Commanders and leaders
- Hassan Hamada Abdurrahman Mustafa Metin Gürak: Mazloum Abdi Ferhad Şamî Nuri Mahmoud

Units involved
- Syrian National Army Dawn of Freedom Operations Room; ; Turkish Armed Forces Turkish Air Force; ;: Syrian Democratic Forces

Casualties and losses
- Per SOHR: 34 killed 5 captured c. 450 killed (SDF claim) 39 vehicles 6 tanks (SDF claim): Per SOHR: 22 killed

= 2024 Kobani clashes =

Part of the Syrian Civil War

The 2024 Kobani clashes were a military campaign conducted by the pro-Turkish Syrian National Army (SNA) and the Turkish Air Force against Syrian Democratic Forces (SDF) following the successful 2024 Manbij offensive. The offensive was part of the broader Turkish offensive in northern Syria, and was launched with the intent to capture the Kurdish-majority city of Kobanî and positions in Ayn al-Arab District to the east of the Euphrates. The offensive was initiated with numerous airstrikes across the Kobanî countryside, and on the Tishrin Dam standing on the Euphrates between recently captured Manbij District territories and the Ayn al-Arab District.

== Offensive ==

From 8 December 2024, clashes took place on the Qara Qozak Bridge of the M4 Motorway and the Tishrin Dam, both critical Euphrates crossings, with the SDF claiming to have killed dozens of SNA fighters.

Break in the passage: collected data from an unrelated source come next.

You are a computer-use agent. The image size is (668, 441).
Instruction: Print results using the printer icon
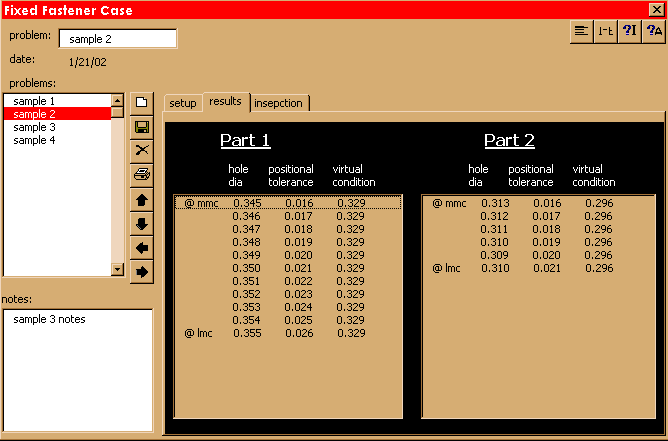[141, 175]
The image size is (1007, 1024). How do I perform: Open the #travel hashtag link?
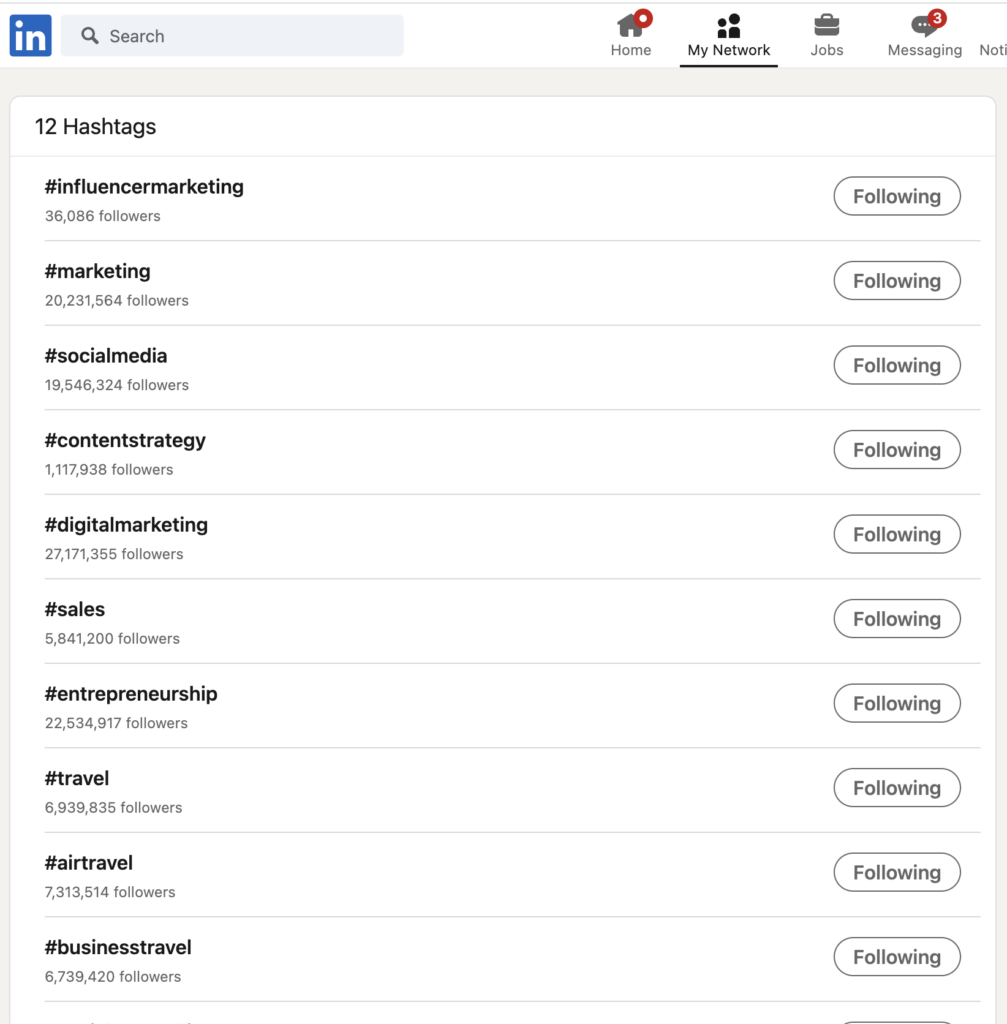(77, 778)
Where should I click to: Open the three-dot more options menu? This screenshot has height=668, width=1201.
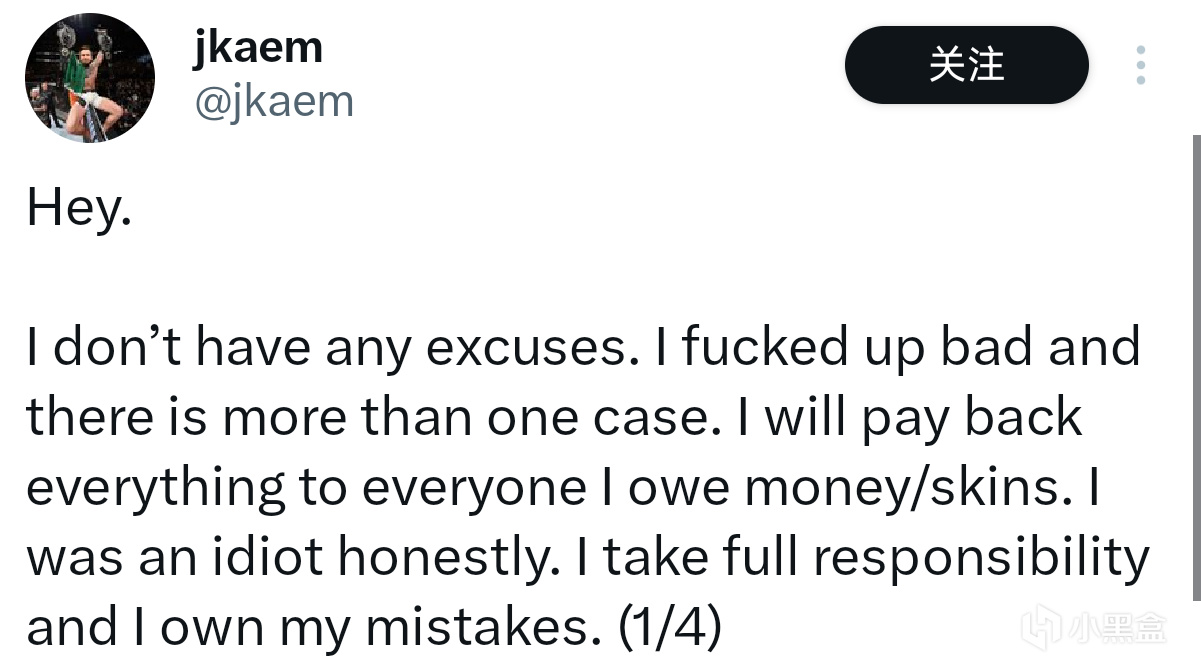(1141, 65)
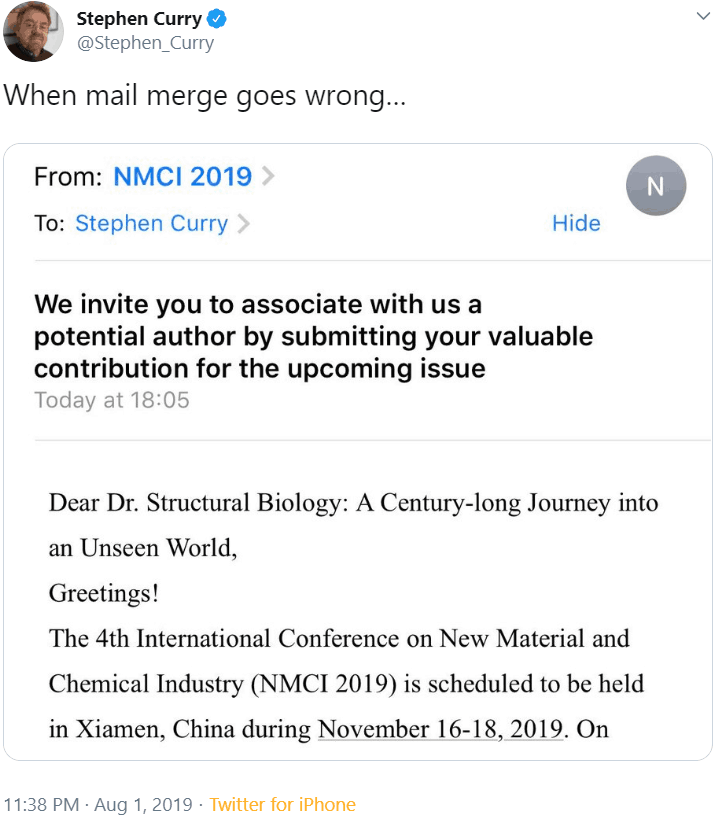
Task: Click the 'When mail merge goes wrong…' tweet text
Action: [203, 97]
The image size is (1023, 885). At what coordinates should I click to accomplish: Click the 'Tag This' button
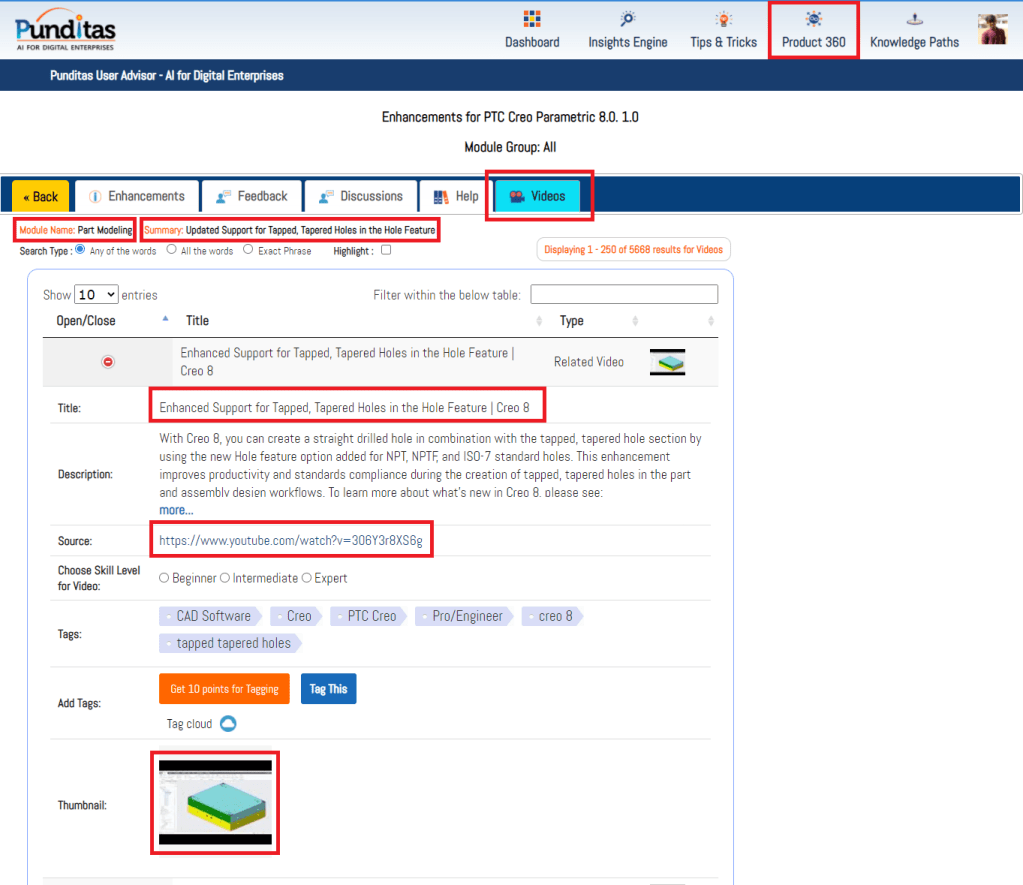pos(328,689)
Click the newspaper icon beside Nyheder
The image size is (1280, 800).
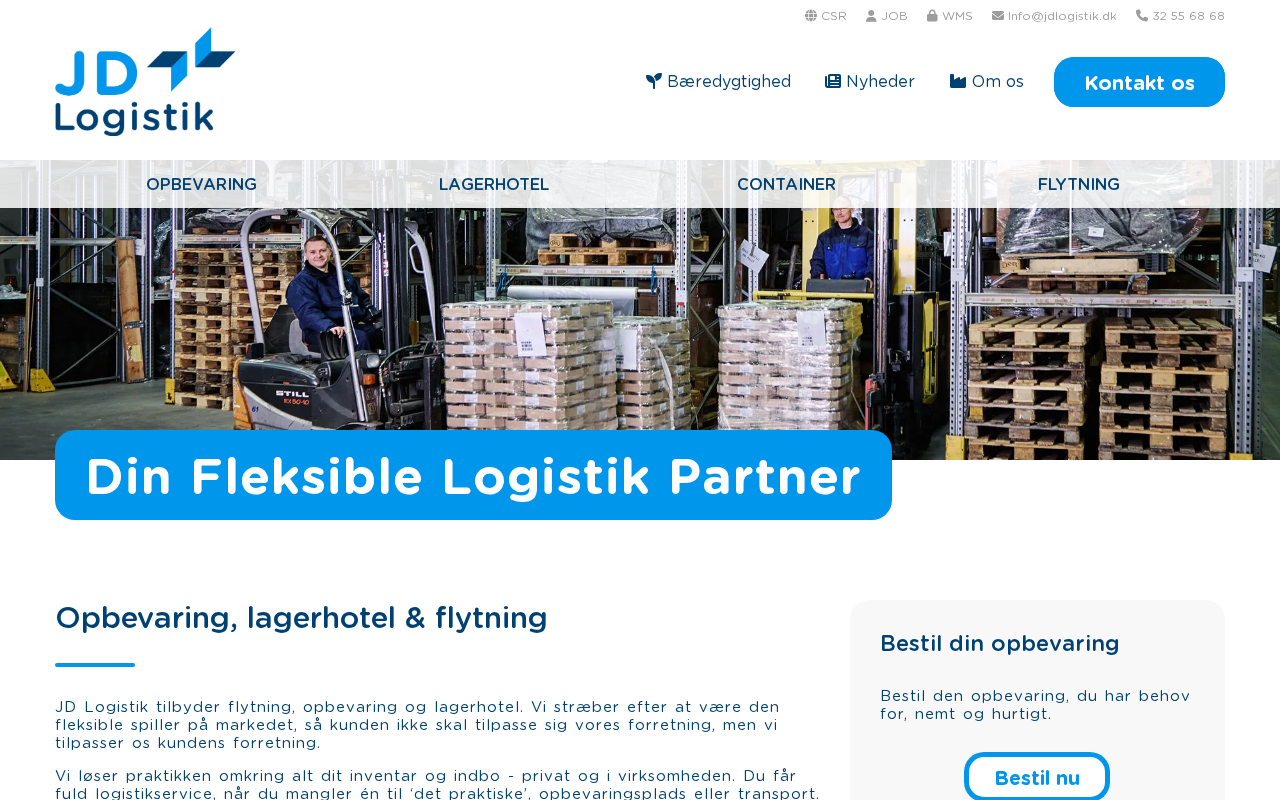click(x=833, y=82)
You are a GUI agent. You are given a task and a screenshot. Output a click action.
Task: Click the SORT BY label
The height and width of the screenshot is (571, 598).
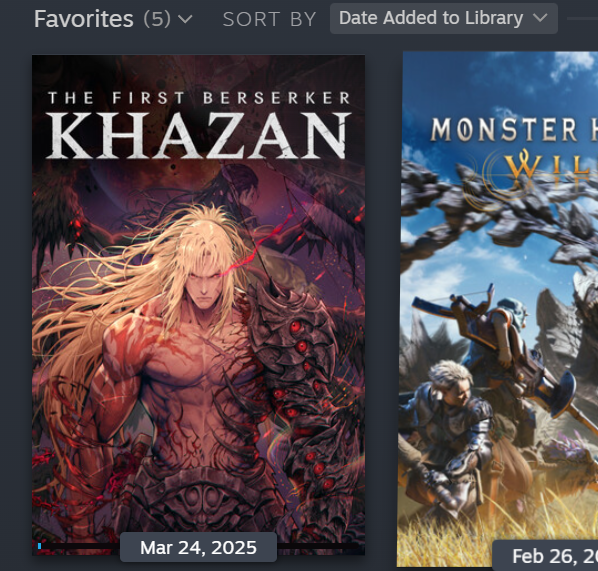(270, 19)
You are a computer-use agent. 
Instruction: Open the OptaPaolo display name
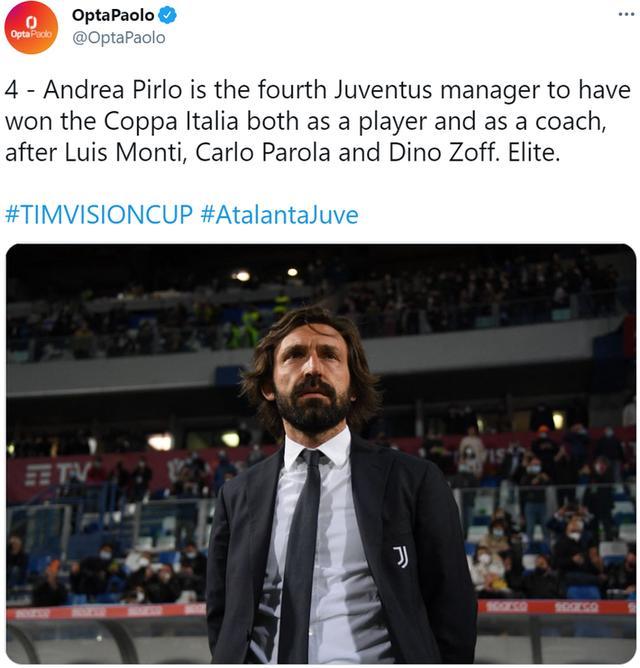[x=113, y=15]
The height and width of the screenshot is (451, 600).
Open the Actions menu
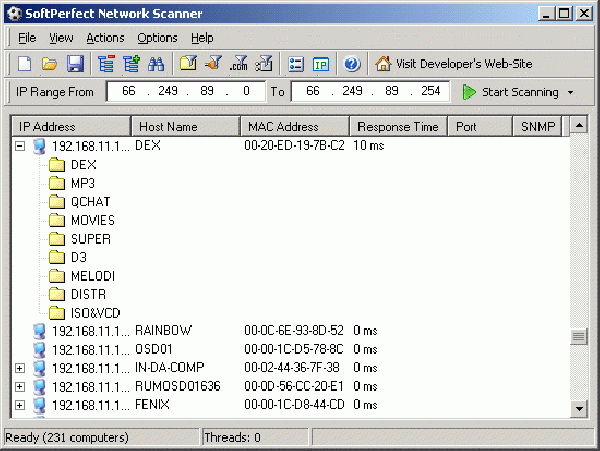coord(105,38)
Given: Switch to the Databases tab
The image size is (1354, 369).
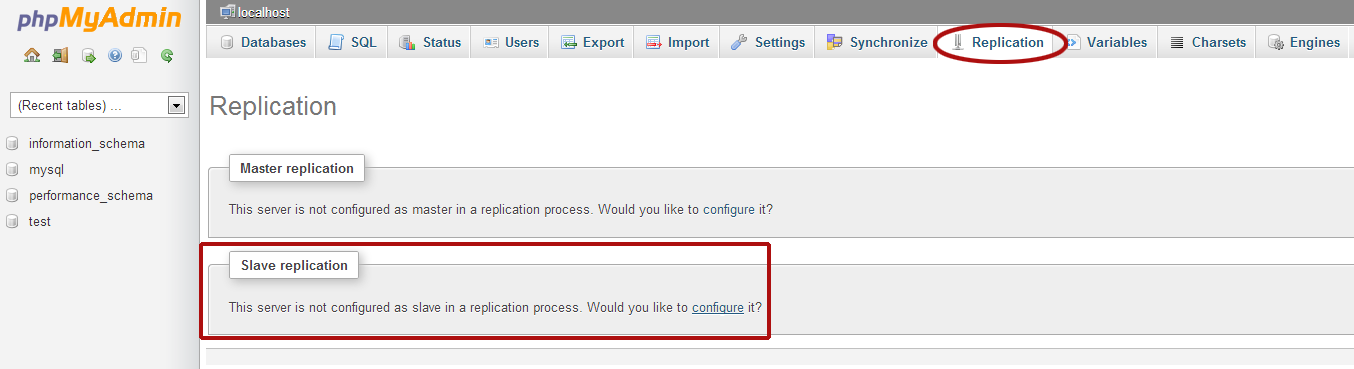Looking at the screenshot, I should pos(263,42).
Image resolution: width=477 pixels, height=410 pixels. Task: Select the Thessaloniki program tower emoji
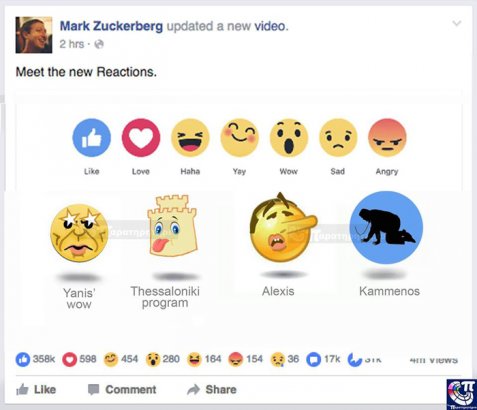pyautogui.click(x=172, y=226)
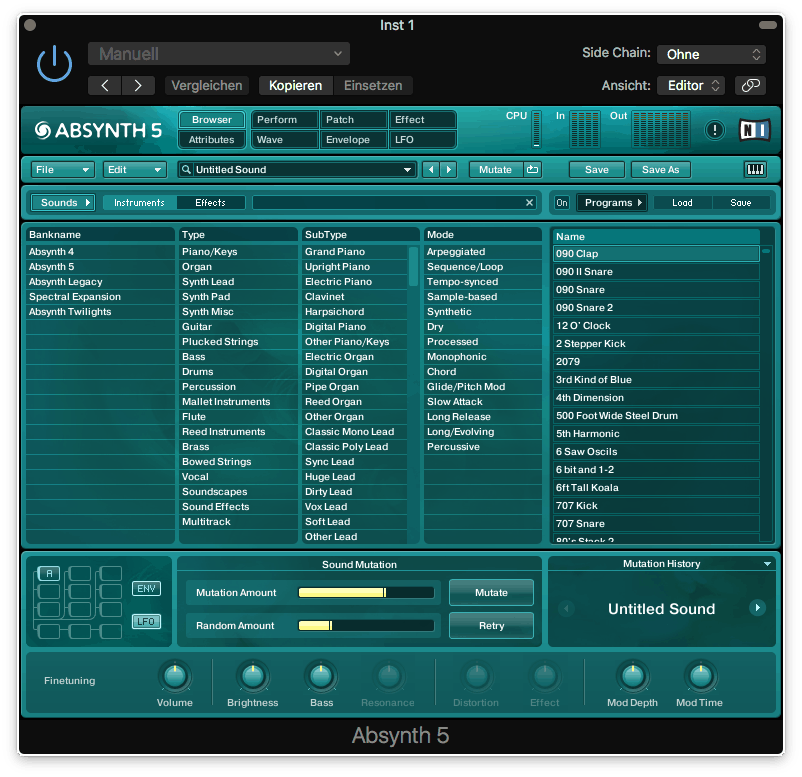Click the mutate lock icon beside Mutate

[533, 170]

Beginning on 9 December, pro-Turkish Syrian National Army (SNA) military forces conducted drone strikes against the Tishrin Dam on the Euphrates, resulting in severe damage to its electrical generation infrastructure. The attack rendered the facility partially inoperative, causing widespread power outages across numerous population centers dependent on the dam for electricity. Dam personnel became trapped within the facility due to the surrounding combat operations, prompting urgent appeals from its staff to stop all combat operations at the dam due to its importance as essential civilian infrastructure across the region. On 9 December 11 SDF fighters were also killed in a Turkish drone strike on an SDF position near Qarquzaq bridge east of Manbij.

Kobani, Ayn Issa, Zormixar, Berkel Hill, Miştenûr Hill, and the Qereqozax bridge and nearby positions were bombarded with UAVs on the same day. Three members of SDF's Internal Security fighters were killed in a drone strike on the Qereqozax bridge. Two children were killed by heavy weapons in Kon Eftar village on the outskirts of Kobani.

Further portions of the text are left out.